### Work instruction
Keep every word of the listing and reproduce it exactly, but set aside any image found there.

*** Opening of Information supplied ***

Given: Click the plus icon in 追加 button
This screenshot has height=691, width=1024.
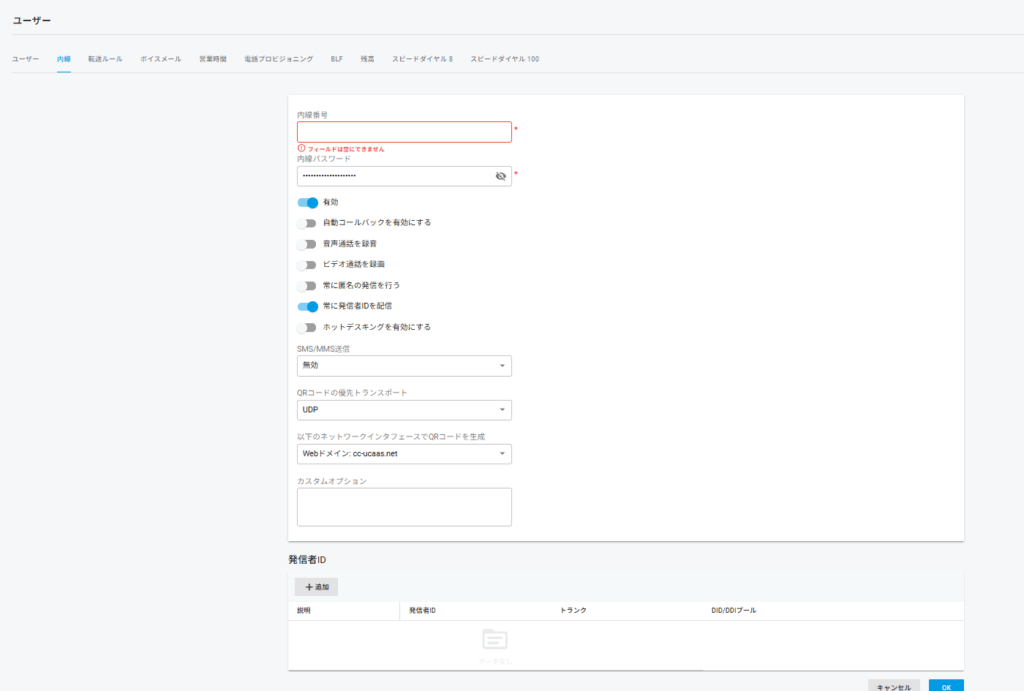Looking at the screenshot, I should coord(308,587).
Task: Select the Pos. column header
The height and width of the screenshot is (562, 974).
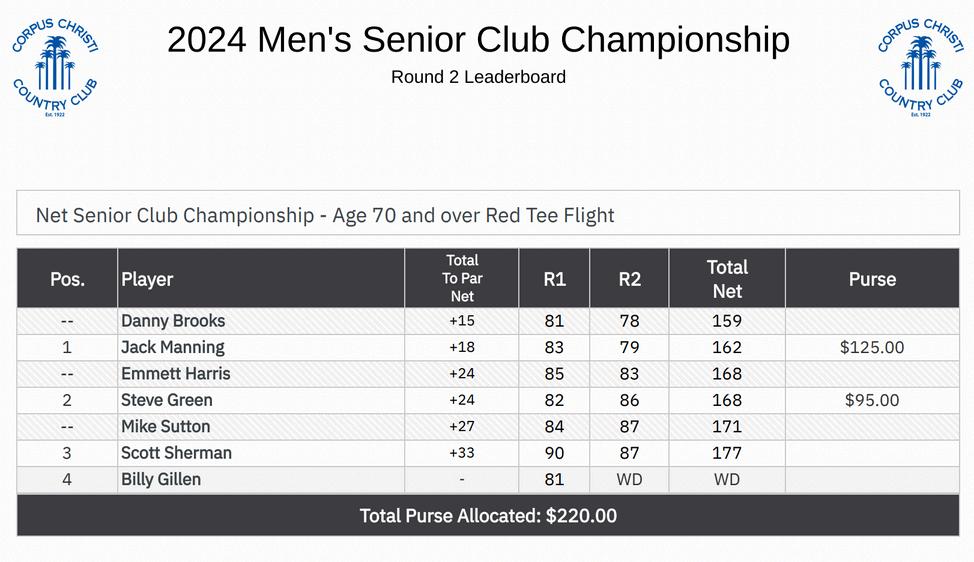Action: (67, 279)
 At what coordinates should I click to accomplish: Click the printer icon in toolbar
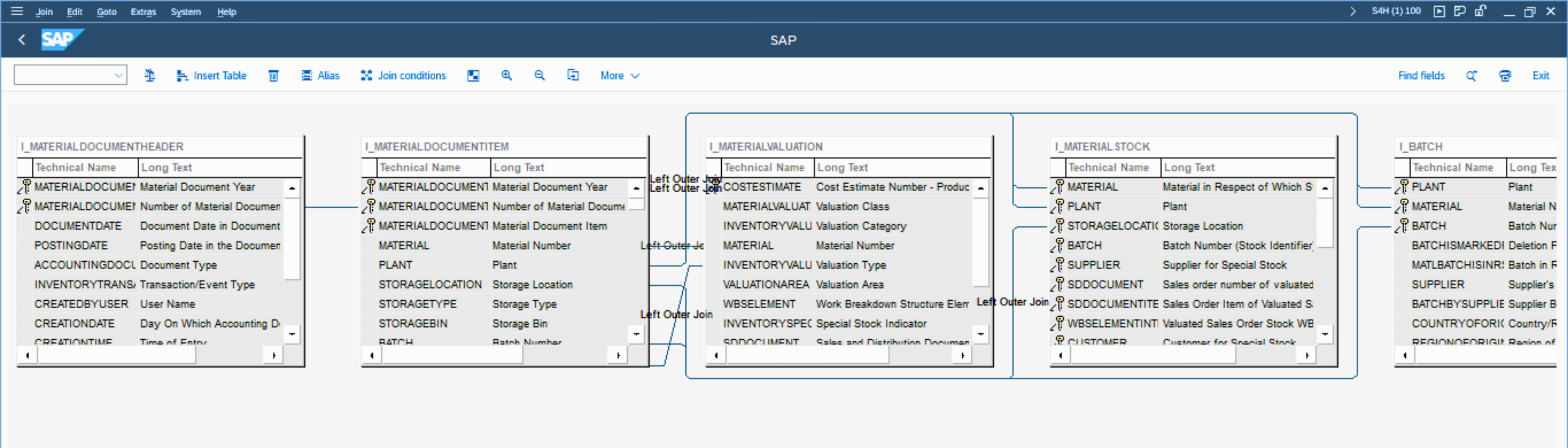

*** Close of Information supplied ***

### The answer
Given: Click the plus icon in 追加 button
This screenshot has height=691, width=1024.
Looking at the screenshot, I should coord(308,587).
Task: Select the Pos. column header
The height and width of the screenshot is (562, 974).
Action: (67, 279)
 At what coordinates should I click to accomplish: Click the printer icon in toolbar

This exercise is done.